▶ _DOCUMENT SECTION_

I just installed my new Ge 9325k bulbs- I repl all 4 of them from 6700k. What a difference in initial appearance. So bright and much more of a white/pink light rather than that yellow looking 6700k. I have to wait to see what the plants think as the days go by but so far Im rather impressed. Thanks for your advice all. I will post some pics after I get them developed(no digital camera yet-boo hoo).


----------



## Paul Higashikawa

Looks like they're having back-order problems as these bulbs became all too popular in such a short time. I just called them and that's what the guy told me. I should expect to get mine by next Tuesday. They are based in Kansas.


Paul


----------



## chiahead

my first full day with the new bulbs and all the plants are pearling 250% more than before. Some plants I never saw pearl before are pearling now. I cant believe the difference. Even with the 40w drop from 65x to 55w that photosynthesising of the plants in increased. Awesome!


----------



## christanto

chiahead said:


> my first full day with the new bulbs and all the plants are pearling 250% more than before. Some plants I never saw pearl before are pearling now. I cant believe the difference. Even with the 40w drop from 65x to 55w that photosynthesising of the plants in increased. Awesome!


where can we order those bulbs? could you give the specs?


----------



## chiahead

I ordered mine at Atlantalightbulbs.com specs are straight pin 55w 9325k 20.70 inch length 67cri 4800 lumen

http://www.atlantalightbulbs.com/ecart/20Review.asp?ProductCode=55WAQUARIUMBULB

I have heard there is another vendor that has them I dont remeber which one maybe in this post.


----------



## Paul Higashikawa

Got my GE 9325 bulbs today! At first they looked a little pink for me when compared to the 6500K, which looked more yellow. Still, I like how they look when I had them on for a period of time today. Very nice and bright. Plants pearled in no time!



Paul


----------

▶ _DATASET ENTRIES_
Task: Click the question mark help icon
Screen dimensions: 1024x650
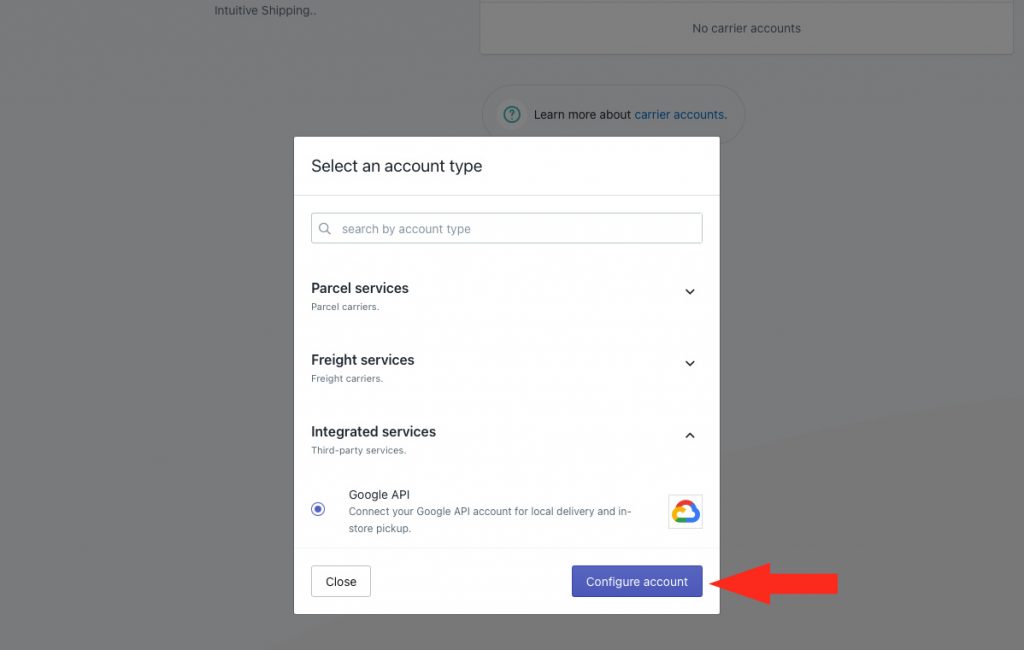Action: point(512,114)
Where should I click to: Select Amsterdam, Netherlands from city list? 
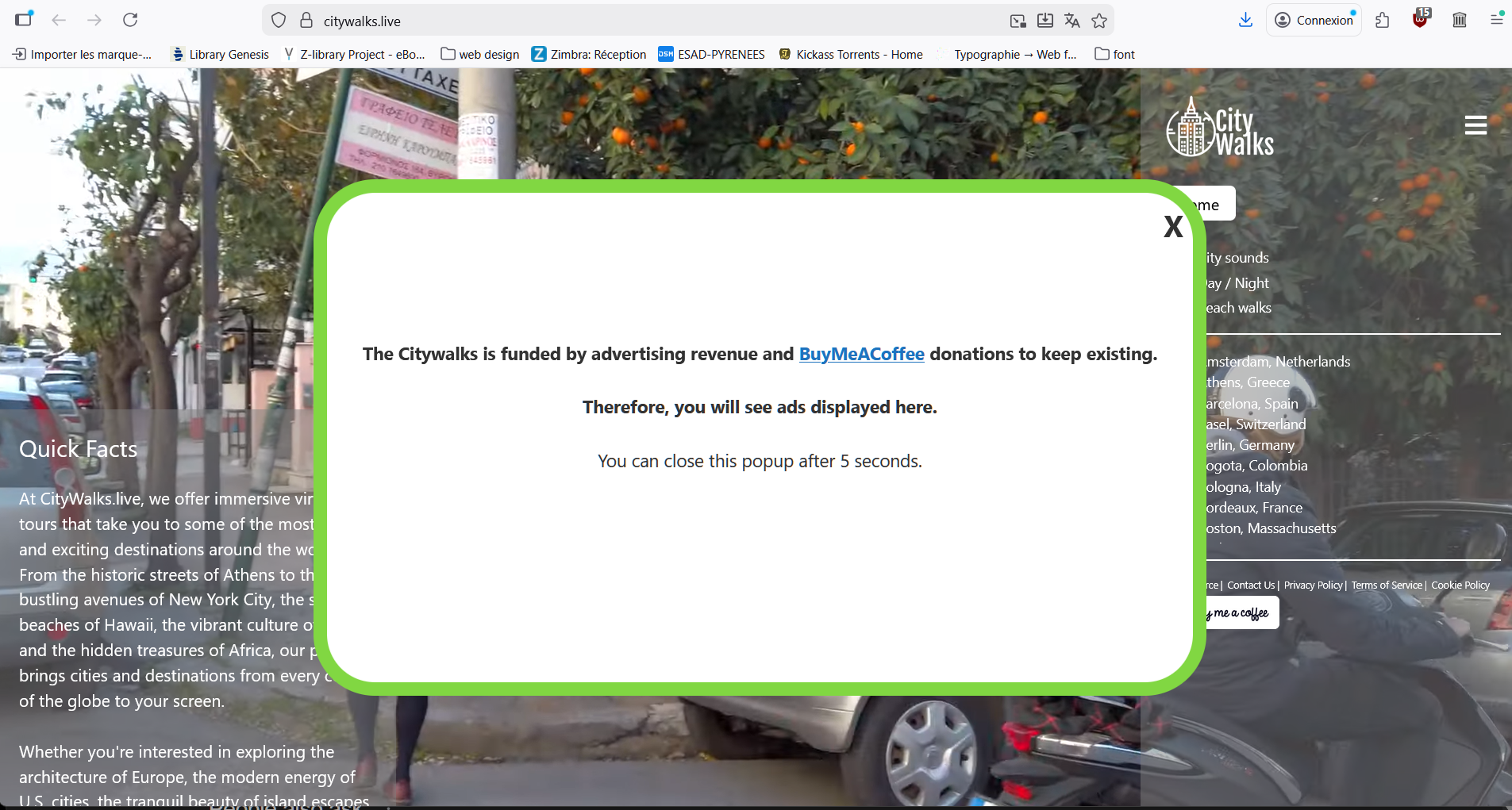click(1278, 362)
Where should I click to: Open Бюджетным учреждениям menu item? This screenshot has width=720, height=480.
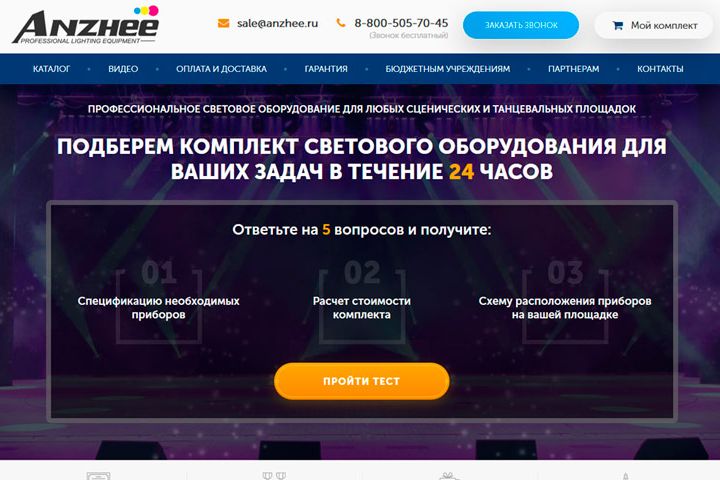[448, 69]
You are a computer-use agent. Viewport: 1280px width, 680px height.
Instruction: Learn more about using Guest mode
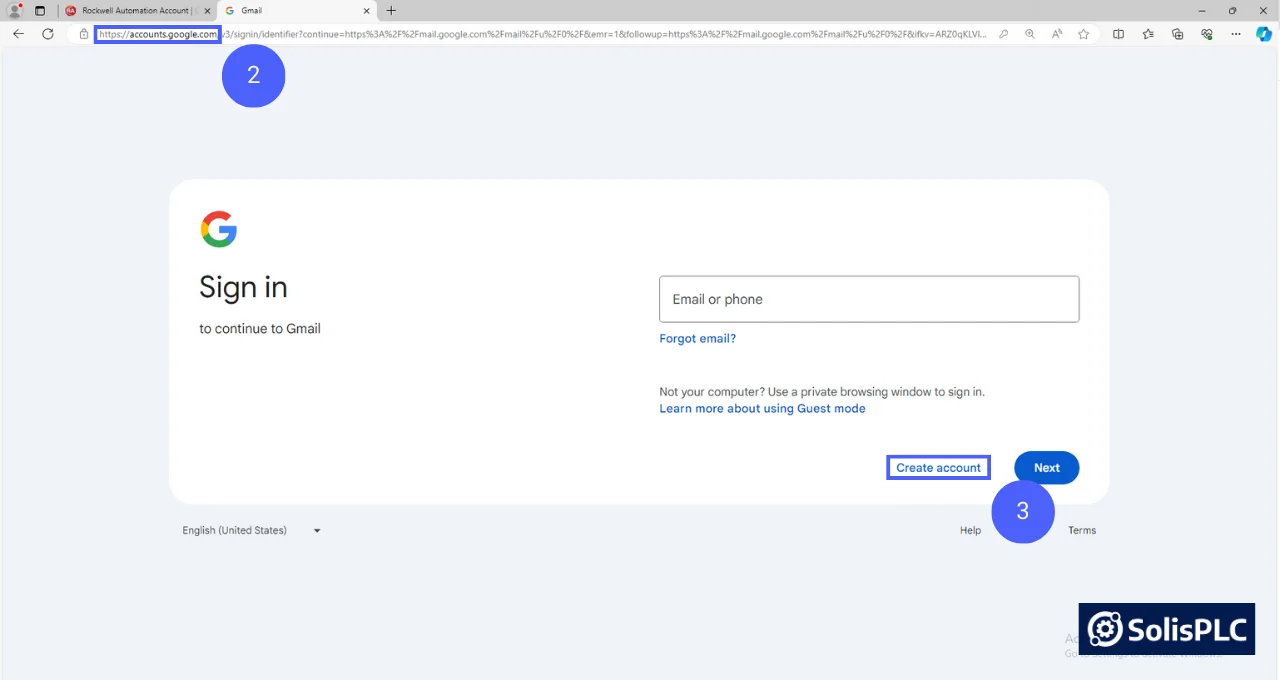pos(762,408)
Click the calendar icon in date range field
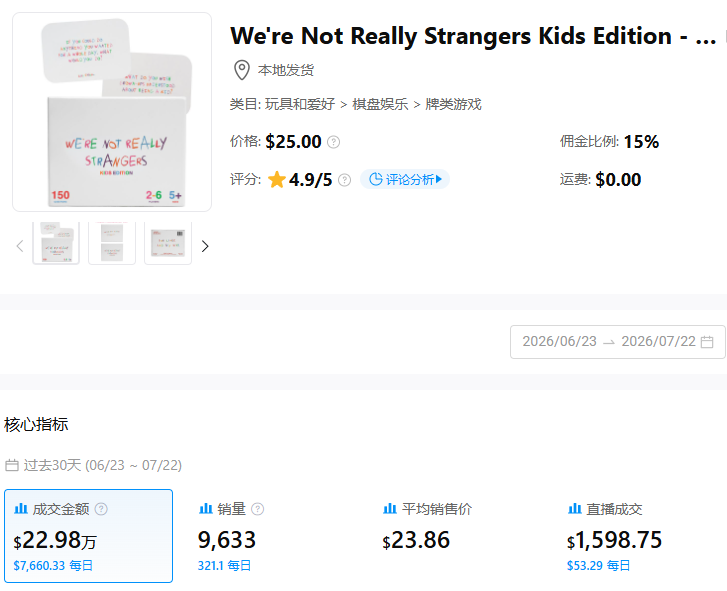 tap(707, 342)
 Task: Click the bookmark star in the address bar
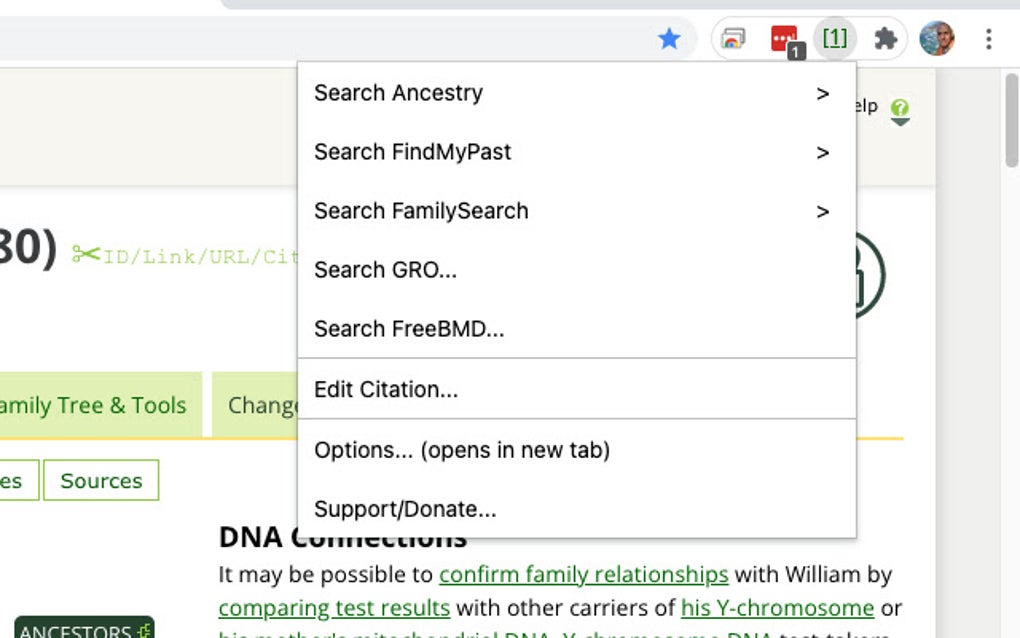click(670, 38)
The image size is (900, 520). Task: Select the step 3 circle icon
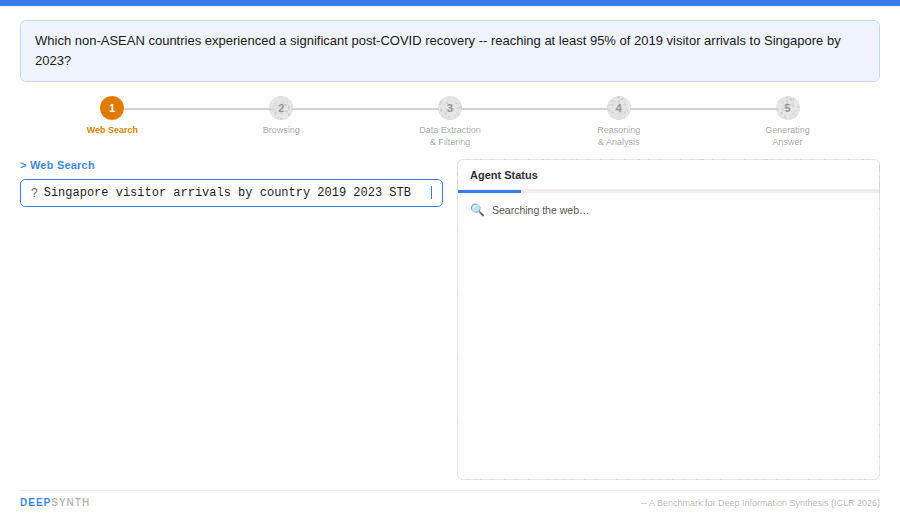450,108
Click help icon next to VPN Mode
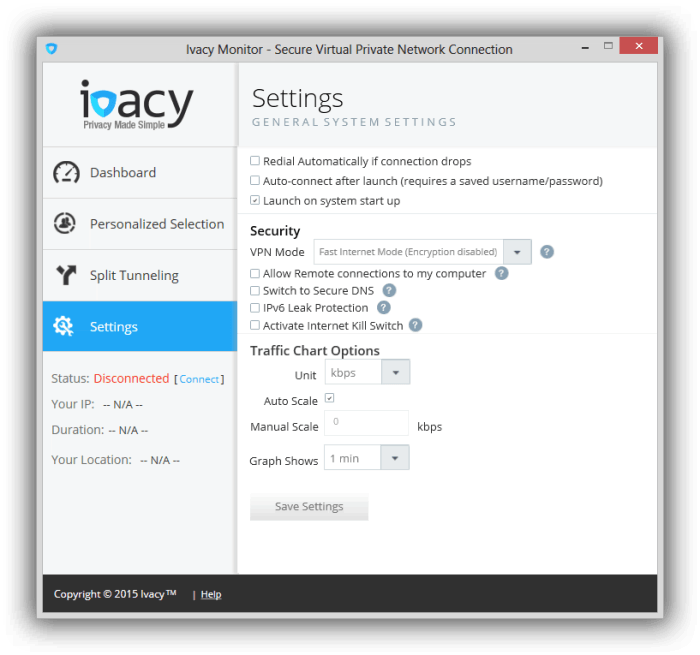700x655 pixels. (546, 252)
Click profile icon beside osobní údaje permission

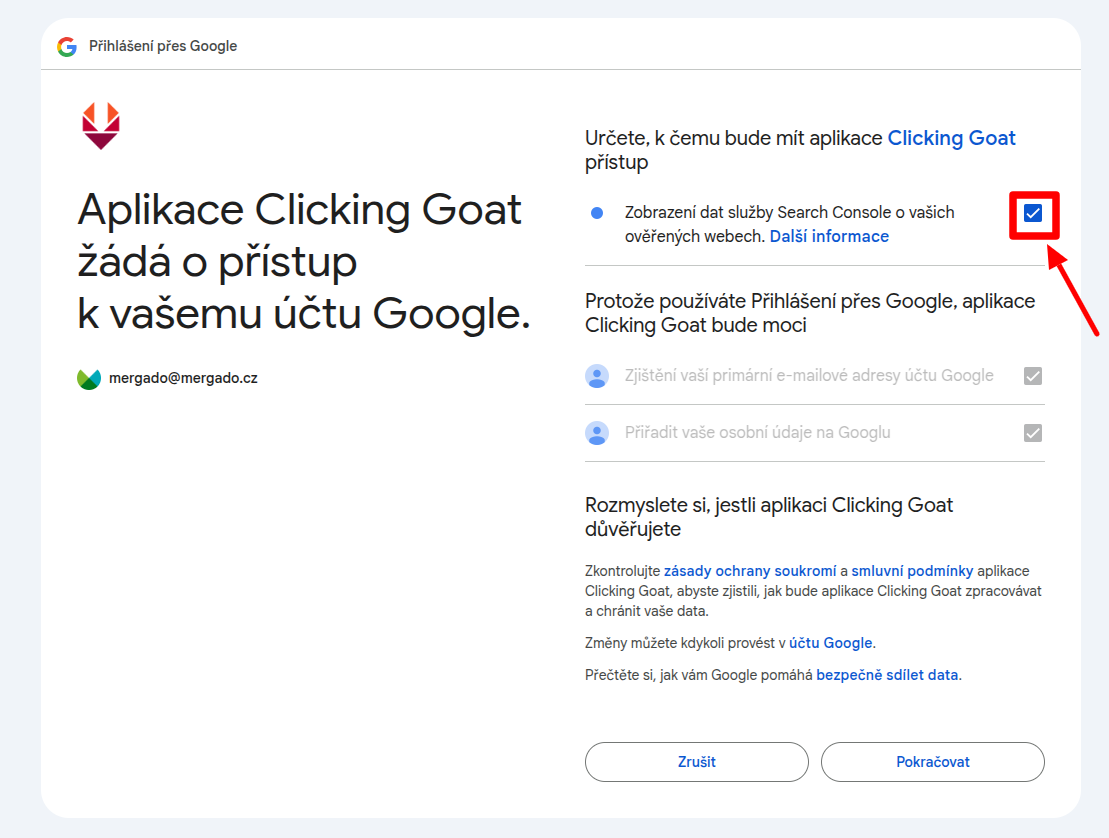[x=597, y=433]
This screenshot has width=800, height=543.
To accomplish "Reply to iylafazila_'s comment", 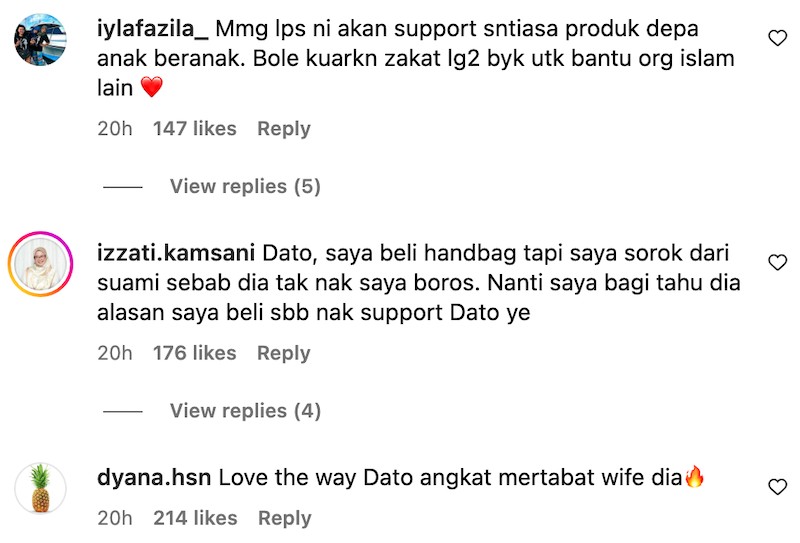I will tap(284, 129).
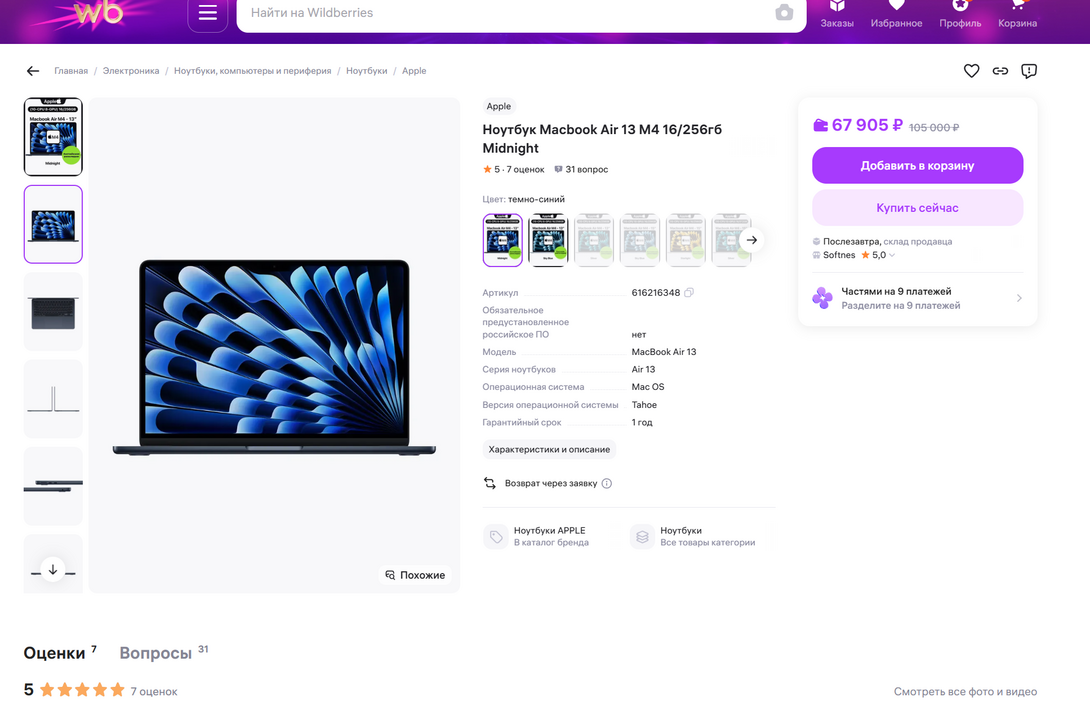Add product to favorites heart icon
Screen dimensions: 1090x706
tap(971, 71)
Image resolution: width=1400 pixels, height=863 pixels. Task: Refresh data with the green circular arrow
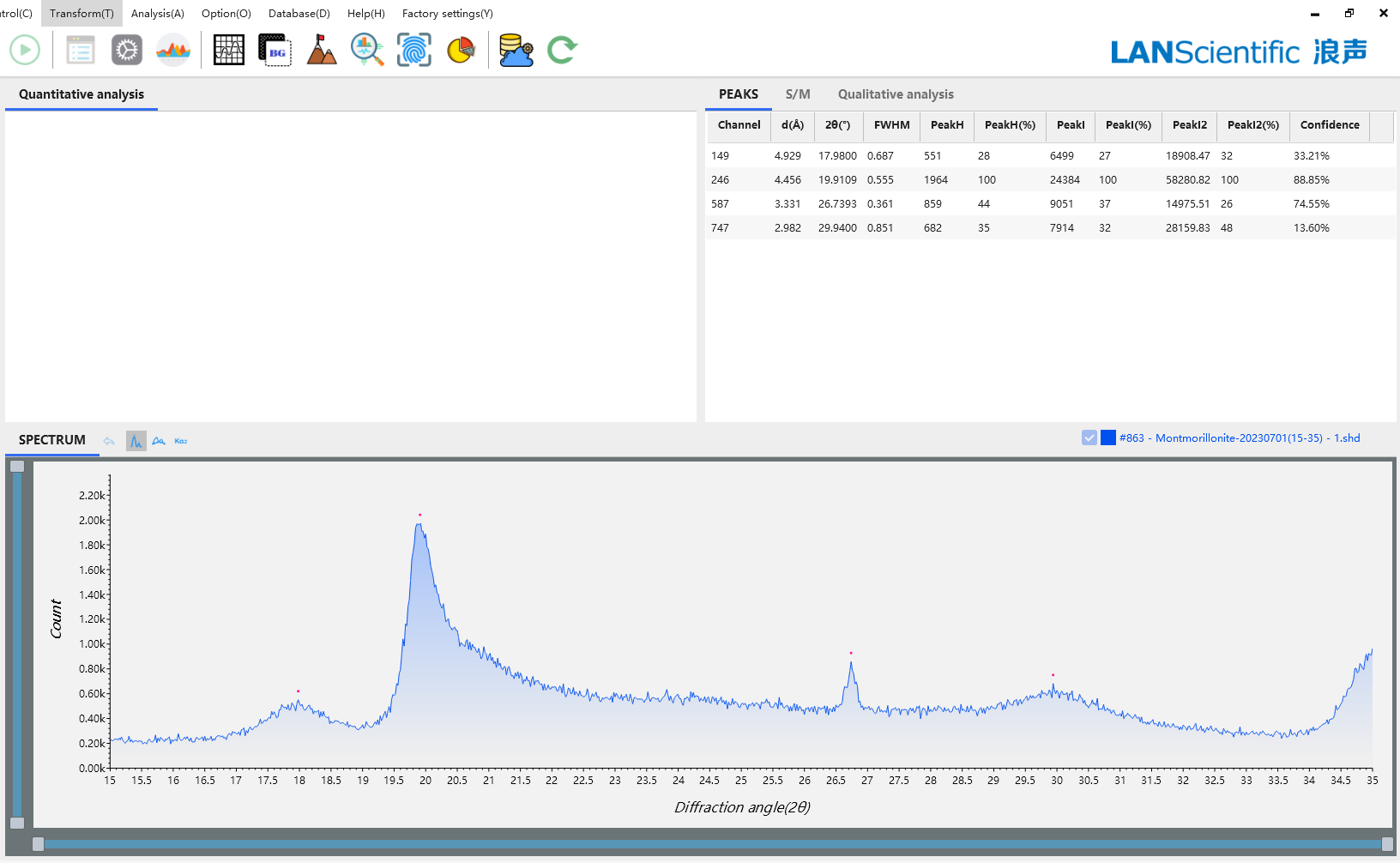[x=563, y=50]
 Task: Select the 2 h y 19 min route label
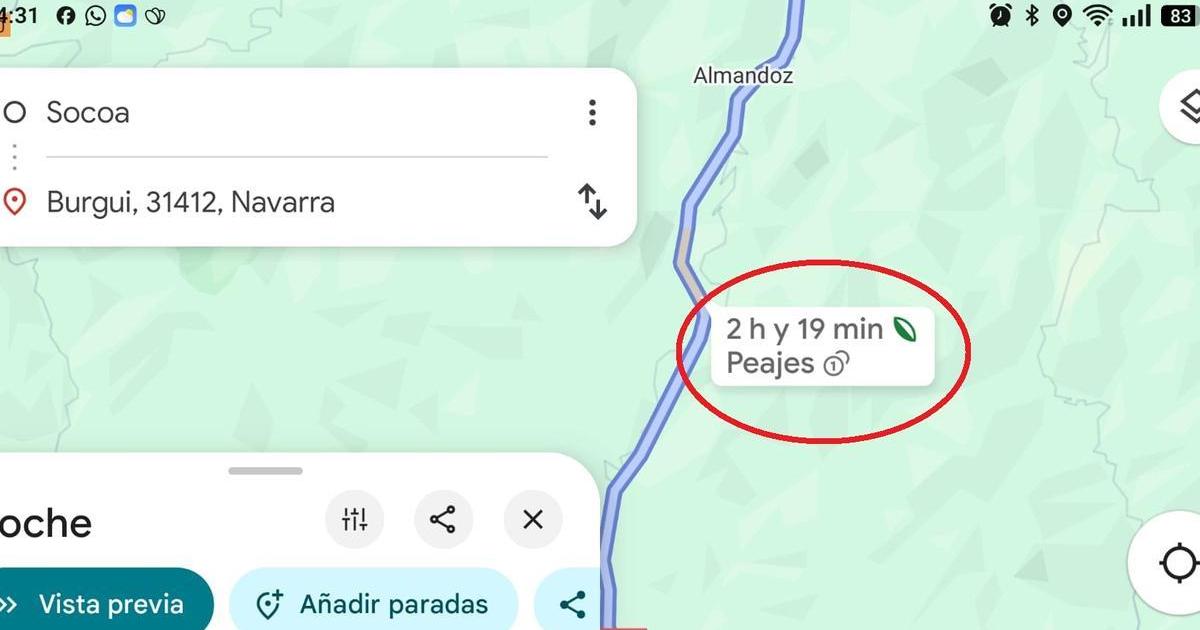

▶ _CHALLENGES_
#1 In the bulb thread, why did Paul Higashikawa have to wait for his bulbs? Explain in one to three sentences.
#2 According to the bulb thread, what lumen rating do the 55w 9325k bulbs have?
#3 From the bulb thread, output the passage starting with "Got my GE 9325" and going on through "in no time!".

▶ _EXPECTED RESPONSES_
#1 The seller was having back-order problems because the bulbs had become very popular in a short time. Paul learned this when he called the seller, and he was told to expect his bulbs by the following Tuesday.

#2 4800 lumens.

#3
Got my GE 9325 bulbs today! At first they looked a little pink for me when compared to the 6500K, which looked more yellow. Still, I like how they look when I had them on for a period of time today. Very nice and bright. Plants pearled in no time!